According to Foreign Affairs Minister Marc Garneau, Biden acknowledged the deep supply chain connections between the Canadian and the U.S. economies, but fell short of guaranteeing that Canada wouldn’t be shut out from bidding on large U.S. projects.
“We voiced our concerns with respect to that, because we have a very good trade deal with them, very integrated supply chains, and that this could possibly have some effects on Canada,” Garneau told CTV’s Question Period Sunday.
“President Biden indicated that he was very sensitive to that and that the two countries would stay in touch, so that there wouldn’t be any unintended consequences with respect to our very strong and integrated supply chains.”
Manufacturers and exporters in Canada supply a vast range of equipment to public works projects in the U.S., but Biden’s promise to prioritize U.S.-based suppliers and products made on American soil would stop Canadian companies from bidding for work.
“Our objective is to make sure that our neighbours to the south understand how tightly integrated our economies are,” Garneau replied when asked whether Canada can expect an exemption from the plan, expected to be unveiled Monday.

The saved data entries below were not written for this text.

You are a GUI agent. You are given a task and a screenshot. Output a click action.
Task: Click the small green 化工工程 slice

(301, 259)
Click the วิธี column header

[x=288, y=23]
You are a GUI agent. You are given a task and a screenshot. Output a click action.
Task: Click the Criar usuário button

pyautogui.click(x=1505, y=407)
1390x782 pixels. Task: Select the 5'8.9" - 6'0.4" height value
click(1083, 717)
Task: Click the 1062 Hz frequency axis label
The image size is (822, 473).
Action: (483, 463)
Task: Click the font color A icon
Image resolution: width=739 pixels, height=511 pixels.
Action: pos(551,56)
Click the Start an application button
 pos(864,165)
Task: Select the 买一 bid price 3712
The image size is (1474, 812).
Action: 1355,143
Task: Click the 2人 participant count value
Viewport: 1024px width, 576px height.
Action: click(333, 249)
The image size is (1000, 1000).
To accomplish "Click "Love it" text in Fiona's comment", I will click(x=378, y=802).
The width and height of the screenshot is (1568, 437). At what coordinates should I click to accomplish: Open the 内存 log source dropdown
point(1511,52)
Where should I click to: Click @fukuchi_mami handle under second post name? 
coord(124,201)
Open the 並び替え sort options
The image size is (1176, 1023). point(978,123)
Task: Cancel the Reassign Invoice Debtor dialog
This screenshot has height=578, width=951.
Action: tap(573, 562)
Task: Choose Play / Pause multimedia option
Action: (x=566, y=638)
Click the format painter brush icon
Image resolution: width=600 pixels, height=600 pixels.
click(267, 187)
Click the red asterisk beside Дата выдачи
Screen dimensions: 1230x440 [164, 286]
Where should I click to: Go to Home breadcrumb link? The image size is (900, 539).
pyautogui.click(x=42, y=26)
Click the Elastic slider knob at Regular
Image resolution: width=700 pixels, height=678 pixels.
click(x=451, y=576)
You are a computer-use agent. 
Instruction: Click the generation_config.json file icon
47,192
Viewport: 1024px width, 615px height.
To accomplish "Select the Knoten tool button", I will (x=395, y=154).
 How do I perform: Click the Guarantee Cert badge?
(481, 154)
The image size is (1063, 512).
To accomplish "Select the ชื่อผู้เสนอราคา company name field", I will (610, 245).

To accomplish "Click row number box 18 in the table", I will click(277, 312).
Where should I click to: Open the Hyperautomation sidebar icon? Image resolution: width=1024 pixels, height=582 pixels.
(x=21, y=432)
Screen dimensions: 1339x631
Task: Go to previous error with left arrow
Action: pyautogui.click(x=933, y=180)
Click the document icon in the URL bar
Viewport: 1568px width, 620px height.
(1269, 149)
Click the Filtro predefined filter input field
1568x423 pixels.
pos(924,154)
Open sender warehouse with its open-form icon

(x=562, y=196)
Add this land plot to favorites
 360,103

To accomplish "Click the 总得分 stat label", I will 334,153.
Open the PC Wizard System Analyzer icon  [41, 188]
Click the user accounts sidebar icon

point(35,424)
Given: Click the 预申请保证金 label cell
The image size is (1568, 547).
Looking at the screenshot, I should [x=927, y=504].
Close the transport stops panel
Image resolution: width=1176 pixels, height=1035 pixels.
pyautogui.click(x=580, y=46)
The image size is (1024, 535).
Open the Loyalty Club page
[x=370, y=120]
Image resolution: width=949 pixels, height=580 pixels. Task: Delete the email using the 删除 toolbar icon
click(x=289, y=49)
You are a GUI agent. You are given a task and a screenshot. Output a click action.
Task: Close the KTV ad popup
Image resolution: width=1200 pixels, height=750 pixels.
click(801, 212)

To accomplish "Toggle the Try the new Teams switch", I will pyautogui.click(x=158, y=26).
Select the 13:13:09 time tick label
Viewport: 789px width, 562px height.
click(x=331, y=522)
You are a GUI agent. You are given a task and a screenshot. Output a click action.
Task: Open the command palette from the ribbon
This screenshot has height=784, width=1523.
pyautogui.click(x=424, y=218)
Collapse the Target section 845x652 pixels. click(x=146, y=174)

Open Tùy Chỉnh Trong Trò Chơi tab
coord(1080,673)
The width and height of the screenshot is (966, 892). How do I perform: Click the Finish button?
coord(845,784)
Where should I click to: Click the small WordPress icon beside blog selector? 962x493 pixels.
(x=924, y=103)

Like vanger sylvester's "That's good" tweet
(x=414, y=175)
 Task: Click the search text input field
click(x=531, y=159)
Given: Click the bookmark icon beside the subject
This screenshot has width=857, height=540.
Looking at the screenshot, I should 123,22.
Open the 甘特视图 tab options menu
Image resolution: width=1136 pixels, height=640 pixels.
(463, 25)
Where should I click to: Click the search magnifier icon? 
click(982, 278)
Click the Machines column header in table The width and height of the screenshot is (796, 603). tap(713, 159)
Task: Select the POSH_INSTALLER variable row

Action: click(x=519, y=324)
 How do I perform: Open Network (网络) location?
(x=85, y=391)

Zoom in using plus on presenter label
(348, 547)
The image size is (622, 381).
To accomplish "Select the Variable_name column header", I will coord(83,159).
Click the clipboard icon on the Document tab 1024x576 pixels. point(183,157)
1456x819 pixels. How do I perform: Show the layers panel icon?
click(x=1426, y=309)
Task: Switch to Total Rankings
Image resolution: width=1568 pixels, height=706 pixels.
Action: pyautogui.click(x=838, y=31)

“Some of the things we send to them already have American products in it, that’s how tightly integrated our supply chains are and we will convey those messages on a continuous basis.”
During the call, Biden’s first to a foreign leader as president, Trudeau expressed Canada’s “disappointment” with the decision to cancel the Keystone XL pipeline by revoking its permit.
Biden acknowledged the difficulties it has caused, a project he opposed during his campaign and his term as vice-president to president Barack Obama, who blocked the project in 2015.
Biden and Trudeau have agreed to meet next month, although it’s not clear given the circumstances of the COVID-19 pandemic what form that meeting would take.